All of the records below are to be copied exactly.

**Material shown**.
= Beginning of Section =

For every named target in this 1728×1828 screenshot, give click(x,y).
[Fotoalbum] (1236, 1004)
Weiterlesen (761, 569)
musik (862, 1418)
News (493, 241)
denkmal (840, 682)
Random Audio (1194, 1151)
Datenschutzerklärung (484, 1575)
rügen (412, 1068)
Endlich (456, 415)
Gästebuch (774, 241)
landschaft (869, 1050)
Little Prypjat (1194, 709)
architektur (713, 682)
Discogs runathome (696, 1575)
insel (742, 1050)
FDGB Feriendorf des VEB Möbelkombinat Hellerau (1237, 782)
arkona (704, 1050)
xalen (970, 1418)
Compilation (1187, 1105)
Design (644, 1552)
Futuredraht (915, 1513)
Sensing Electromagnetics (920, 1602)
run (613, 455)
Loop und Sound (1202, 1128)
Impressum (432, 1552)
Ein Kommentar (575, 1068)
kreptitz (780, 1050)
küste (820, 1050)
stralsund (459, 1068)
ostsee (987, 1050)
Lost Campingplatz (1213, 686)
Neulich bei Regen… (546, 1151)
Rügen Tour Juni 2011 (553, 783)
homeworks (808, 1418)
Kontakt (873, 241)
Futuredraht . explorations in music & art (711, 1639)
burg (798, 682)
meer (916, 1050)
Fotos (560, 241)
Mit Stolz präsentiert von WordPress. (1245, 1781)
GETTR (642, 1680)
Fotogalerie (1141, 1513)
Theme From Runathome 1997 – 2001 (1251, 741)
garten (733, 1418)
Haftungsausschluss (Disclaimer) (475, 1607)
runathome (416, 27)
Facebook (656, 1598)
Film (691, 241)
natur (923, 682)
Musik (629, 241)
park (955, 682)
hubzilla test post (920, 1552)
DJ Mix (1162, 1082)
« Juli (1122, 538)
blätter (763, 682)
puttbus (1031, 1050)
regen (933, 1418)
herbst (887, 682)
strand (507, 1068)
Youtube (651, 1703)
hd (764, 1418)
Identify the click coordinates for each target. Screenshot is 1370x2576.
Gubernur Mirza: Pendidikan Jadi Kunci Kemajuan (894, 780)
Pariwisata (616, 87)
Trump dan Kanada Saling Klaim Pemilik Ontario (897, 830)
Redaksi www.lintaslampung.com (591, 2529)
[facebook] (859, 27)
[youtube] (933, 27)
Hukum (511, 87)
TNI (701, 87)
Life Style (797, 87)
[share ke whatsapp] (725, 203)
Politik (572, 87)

= End of Section =

**The answer**.
For every named target in this 1728×1828 screenshot, give click(x,y).
[Fotoalbum] (1236, 1004)
Weiterlesen (761, 569)
musik (862, 1418)
News (493, 241)
denkmal (840, 682)
Random Audio (1194, 1151)
Datenschutzerklärung (484, 1575)
rügen (412, 1068)
Endlich (456, 415)
Gästebuch (774, 241)
landschaft (869, 1050)
Little Prypjat (1194, 709)
architektur (713, 682)
Discogs runathome (696, 1575)
insel (742, 1050)
FDGB Feriendorf des VEB Möbelkombinat Hellerau (1237, 782)
arkona (704, 1050)
xalen (970, 1418)
Compilation (1187, 1105)
Design (644, 1552)
Futuredraht (915, 1513)
Sensing Electromagnetics (920, 1602)
run (613, 455)
Loop und Sound (1202, 1128)
Impressum (432, 1552)
Ein Kommentar (575, 1068)
kreptitz (780, 1050)
küste (820, 1050)
stralsund (459, 1068)
ostsee (987, 1050)
Lost Campingplatz (1213, 686)
Neulich bei Regen… (546, 1151)
Rügen Tour Juni 2011 (553, 783)
homeworks (808, 1418)
Kontakt (873, 241)
Futuredraht . explorations in music & art (711, 1639)
burg (798, 682)
meer (916, 1050)
Fotos (560, 241)
Mit Stolz präsentiert von WordPress. (1245, 1781)
GETTR (642, 1680)
Fotogalerie (1141, 1513)
Theme From Runathome 1997 – 2001 (1251, 741)
garten (733, 1418)
Haftungsausschluss (Disclaimer) (475, 1607)
runathome (416, 27)
Facebook (656, 1598)
Film (691, 241)
natur (923, 682)
Musik (629, 241)
park (955, 682)
hubzilla test post (920, 1552)
DJ Mix (1162, 1082)
« Juli (1122, 538)
blätter (763, 682)
puttbus (1031, 1050)
regen (933, 1418)
herbst (887, 682)
strand (507, 1068)
Youtube (651, 1703)
hd (764, 1418)
Identify the click coordinates for each target. Screenshot is 1370x2576.
Gubernur Mirza: Pendidikan Jadi Kunci Kemajuan (894, 780)
Pariwisata (616, 87)
Trump dan Kanada Saling Klaim Pemilik Ontario (897, 830)
Redaksi www.lintaslampung.com (591, 2529)
[facebook] (859, 27)
[youtube] (933, 27)
Hukum (511, 87)
TNI (701, 87)
Life Style (797, 87)
[share ke whatsapp] (725, 203)
Politik (572, 87)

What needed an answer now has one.